Hypoxia- and mechanical stress–induced upregulation of mitochondrial HSP60 is associated with phenotypic switching of pulmonary arterial smooth muscle cells

Abstract

Background

Switching from a contractile to a synthetic phenotype of pulmonary arterial smooth muscle cells (PASMCs) is known to play a crucial role in pulmonary arterial hypertension (PAH). We investigated how hypoxia and mechanical stress mediate the phenotypic switching of PASMCs.

Methods

Human PASMCs were used for experiments. Hypoxia treatment was done by culturing cells under 1% O₂. Mechanical stress was induced by loading cells to 50 mmHg hydrostatic pressure. We analyzed cell morphology, cell proliferation, phenotypic marker protein expression, cytokine release, and the activation of stress-related pathways at 24 h after treatment. Bulk and single-cell RNA-sequencing datasets were used to analyze heat shock protein family D member 1 (HSPD1) expression in PAH lungs and PASMCs. Heat shock protein 60 (HSP60) was knocked down in PASMCs by transfection of HSPD1-siRNA.

Results

Either hypoxia or mechanical stress alone induced the morphology change, increased cell proliferation, and promoted the phenotypic switching and inflammatory cytokines release of PASMCs. Interestingly, all those were dramatically enhanced under the combination of hypoxia and mechanical stress. Mechanistically, we found that the combination of hypoxia and mechanical stress not only significantly enhanced the mitochondrial HSP60 expression but also induced its partial redistribution to the cytosol.
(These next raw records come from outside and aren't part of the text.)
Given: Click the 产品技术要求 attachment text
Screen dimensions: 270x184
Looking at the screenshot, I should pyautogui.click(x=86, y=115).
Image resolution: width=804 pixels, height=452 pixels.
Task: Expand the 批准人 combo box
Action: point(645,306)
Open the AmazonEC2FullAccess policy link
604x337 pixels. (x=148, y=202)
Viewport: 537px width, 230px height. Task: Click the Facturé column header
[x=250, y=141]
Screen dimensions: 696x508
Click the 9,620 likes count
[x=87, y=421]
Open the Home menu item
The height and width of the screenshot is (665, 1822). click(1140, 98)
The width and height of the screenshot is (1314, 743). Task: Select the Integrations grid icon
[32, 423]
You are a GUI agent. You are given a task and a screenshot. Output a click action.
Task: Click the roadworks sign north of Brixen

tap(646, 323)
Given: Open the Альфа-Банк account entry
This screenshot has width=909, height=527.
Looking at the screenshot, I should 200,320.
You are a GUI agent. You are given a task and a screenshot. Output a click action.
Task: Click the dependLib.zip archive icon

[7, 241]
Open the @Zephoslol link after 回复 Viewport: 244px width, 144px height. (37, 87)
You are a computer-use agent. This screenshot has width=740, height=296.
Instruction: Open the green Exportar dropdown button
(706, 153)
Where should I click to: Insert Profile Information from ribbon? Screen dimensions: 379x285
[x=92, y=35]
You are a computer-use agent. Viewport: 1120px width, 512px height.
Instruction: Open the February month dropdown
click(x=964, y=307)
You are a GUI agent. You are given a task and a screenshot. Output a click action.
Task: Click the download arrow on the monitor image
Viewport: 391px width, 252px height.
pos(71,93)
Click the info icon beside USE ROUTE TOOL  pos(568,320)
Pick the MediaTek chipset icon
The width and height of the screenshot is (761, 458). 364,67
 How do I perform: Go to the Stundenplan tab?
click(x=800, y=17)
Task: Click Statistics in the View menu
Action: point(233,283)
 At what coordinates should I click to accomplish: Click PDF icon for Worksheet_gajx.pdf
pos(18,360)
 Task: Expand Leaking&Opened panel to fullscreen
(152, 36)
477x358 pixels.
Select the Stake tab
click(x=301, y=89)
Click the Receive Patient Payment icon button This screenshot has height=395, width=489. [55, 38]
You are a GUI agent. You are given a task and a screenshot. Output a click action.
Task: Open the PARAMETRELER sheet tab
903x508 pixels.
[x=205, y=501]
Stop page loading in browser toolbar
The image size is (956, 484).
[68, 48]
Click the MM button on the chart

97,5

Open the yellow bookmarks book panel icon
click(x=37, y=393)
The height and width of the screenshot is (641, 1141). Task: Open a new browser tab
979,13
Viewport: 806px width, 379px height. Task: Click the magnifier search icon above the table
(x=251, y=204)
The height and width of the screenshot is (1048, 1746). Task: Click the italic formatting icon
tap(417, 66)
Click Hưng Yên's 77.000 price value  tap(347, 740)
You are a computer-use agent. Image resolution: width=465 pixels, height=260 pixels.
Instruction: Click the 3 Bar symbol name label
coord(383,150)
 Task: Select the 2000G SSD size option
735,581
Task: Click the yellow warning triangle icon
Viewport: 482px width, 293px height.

Bioinformatic analyses also confirmed the elevated HSPD1 expression in PAH lungs and PASMCs. HSP60 knockdown effectively attenuated the phenotypic switching of PASMCs induced by hypoxia and mechanical stress.

Conclusion

Hypoxia- and mechanical stress-induced upregulation of mitochondrial HSP60 is associated with phenotypic switching of PASMCs.